En la columna anterior hicimos referencia a la creciente falta de interés de los jóvenes por adelantar estudios de educación superior; al preocupante hecho de que una gran mayoría de profesionales no se desempeña en áreas afines a su formación académica; y al impostergable reto que deben asumir las instituciones de educación superior (IES) para hacer pertinentes sus currículos, cumpliendo el objetivo fundamental de formar individuos con conciencia ética, capacidad crítica, vocación democrática y compromiso ciudadano.
Según registros del Ministerio de Educación Nacional (MEN), en 2024 el 20 % de las matrículas en educación superior correspondió a programas en modalidad virtual, que, sin duda, prevalecerá en el futuro por las ventajas espaciales y temporales que ofrece a instituciones, docentes y estudiantes. Participar en entornos digitales mediante tecnologías emergentes resulta atractivo, pues permite un uso intensivo de las herramientas de Internet y el acceso a fuentes globales de conocimiento, aunque con el sacrificio —no menor— de la interlocución y el contacto humano.

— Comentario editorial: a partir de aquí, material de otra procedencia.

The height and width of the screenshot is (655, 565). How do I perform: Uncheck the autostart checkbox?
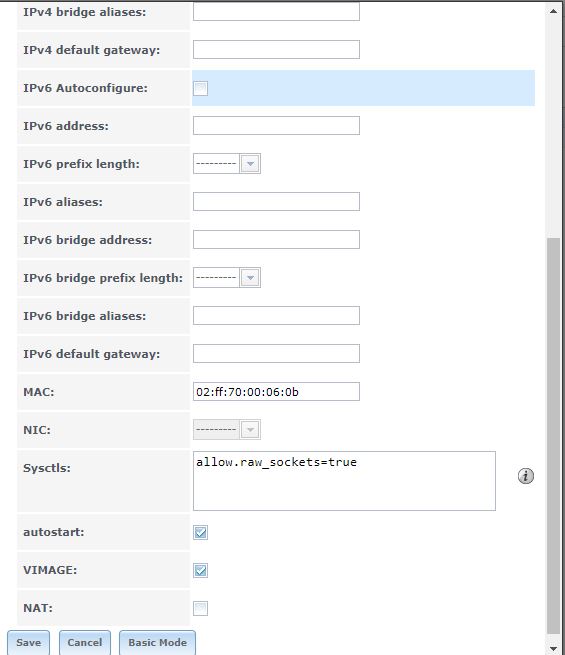200,532
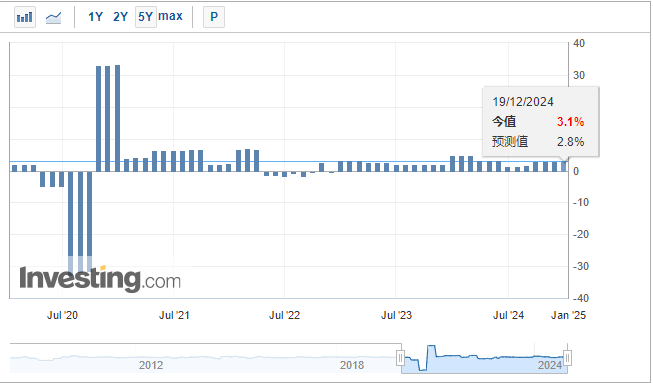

Mientras algunas IES se esfuerzan por responder a esta nueva realidad, el MEN ha convertido en un verdadero viacrucis la obtención de registros calificados y la aprobación de nuevos programas. Además, ha abandonado la búsqueda de un modelo propio de educación superior que promueva profesionales orientados a la demanda social y a la transformación del tejido productivo, a través de una implementación amplia y decidida de los ciclos propedéuticos.

En paralelo, se ha conocido que la Universidad Nacional de Colombia adelanta —bajo la inspiración del gobierno nacional— un proceso constituyente articulado en cinco líneas de discusión, en las que no se abordan con la debida profundidad los temas referentes a la calidad educativa, la pertinencia de los programas ni la función investigativa, ejes que definen la misión de una institución universitaria. Por el contrario, la llamada transformación democrática se centra en el rediseño del sistema de gobierno, promoviendo la elección popular de rector y decanos, en una posible subordinación de la academia a las dinámicas electorales, con sus conocidos vicios. Ni siquiera ha merecido consideración el dato alarmante de que en el último proceso de admisión —celebrado hace un mes— solo se presentaron 25.000 aspirantes, frente a los 100.000 de hace ocho años.
¿Ha marchitado la ilusión de muchos colombianos la universidad más importante del país? ¿Cumplen otras universidades un derrotero similar? ¿Están las IES capacitadas y dispuestas a proponer una estrategia institucional que dé respuesta a los jóvenes que consideran que estudiar de poco o nada sirve?